Romancing the Ben

14th February 2024

Roses are red,

violets are blue,

patches of windslab can be found,

and some fragile cornices too!


Given the date, I thought I would try my hand at romantic poetry, what do you think? Perhaps I shouldn’t give up the day job just yet, plus it is not really mine.  Something very similar to this was written by a former Creag Meagaidh forecaster back in in the 1990’s (although it is possible it pre-dates that). In those days, the hazard categories were given numbers, a low hazard day would be category 1, a moderate day would be category 2 and so on. The numbers were phased out off the avalanche report around 15 years as it was felt that a word, such as considerable, to describe the hazard is much more descriptive than just a number, such as category 3.  This meant that  30 years ago when the original was written you could rhyme the word blue with the word two, as in the hazard category, to give something along the lines of “Roses are Red, violets are blue, the snowpack is generally stabilising, it is category two”.

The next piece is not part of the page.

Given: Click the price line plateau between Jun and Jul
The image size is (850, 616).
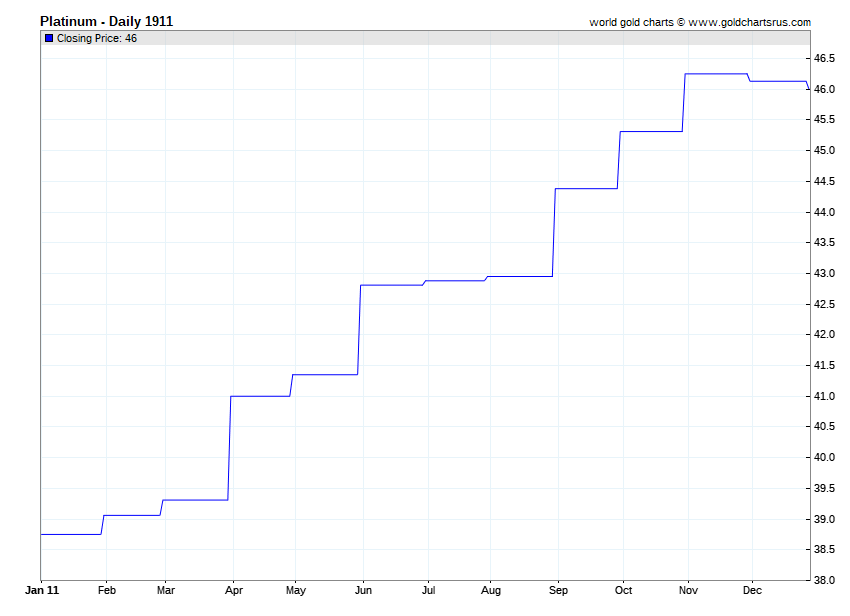Looking at the screenshot, I should pyautogui.click(x=392, y=285).
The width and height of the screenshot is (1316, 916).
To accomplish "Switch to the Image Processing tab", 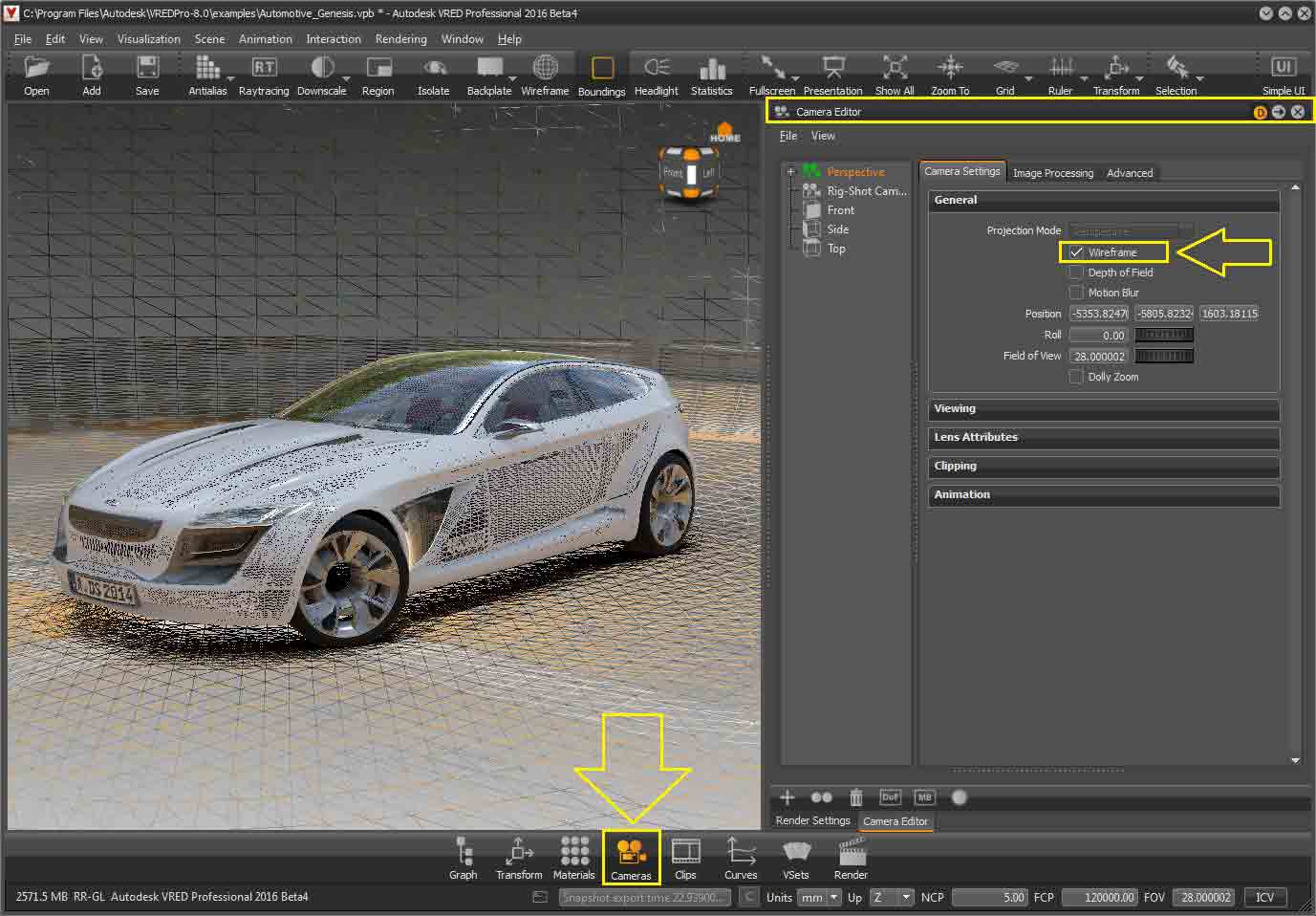I will [1052, 172].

However, I would say that for my version is more descriptive of conditions found on the Ben Nevis today.  Weather conditions were pretty benign, light winds, generally dry and a freezing level creeping up to around 1200 metres. The surface of the snowpack is slightly damp, but remain sub-zero beneath. There is plenty of windslab about, but it is slowly consolidating in the settled conditions. However, the rain forecast in the early hours of tomorrow morning,  has the potential to give the snowpack a bit of a shock, and cause a period of poorer stability and weak cornices. By tomorrow afternoon the snowpack is expected to be wet through, in will return to a slowly consolidating regime.

Looking up to Carn Dearg Buttress.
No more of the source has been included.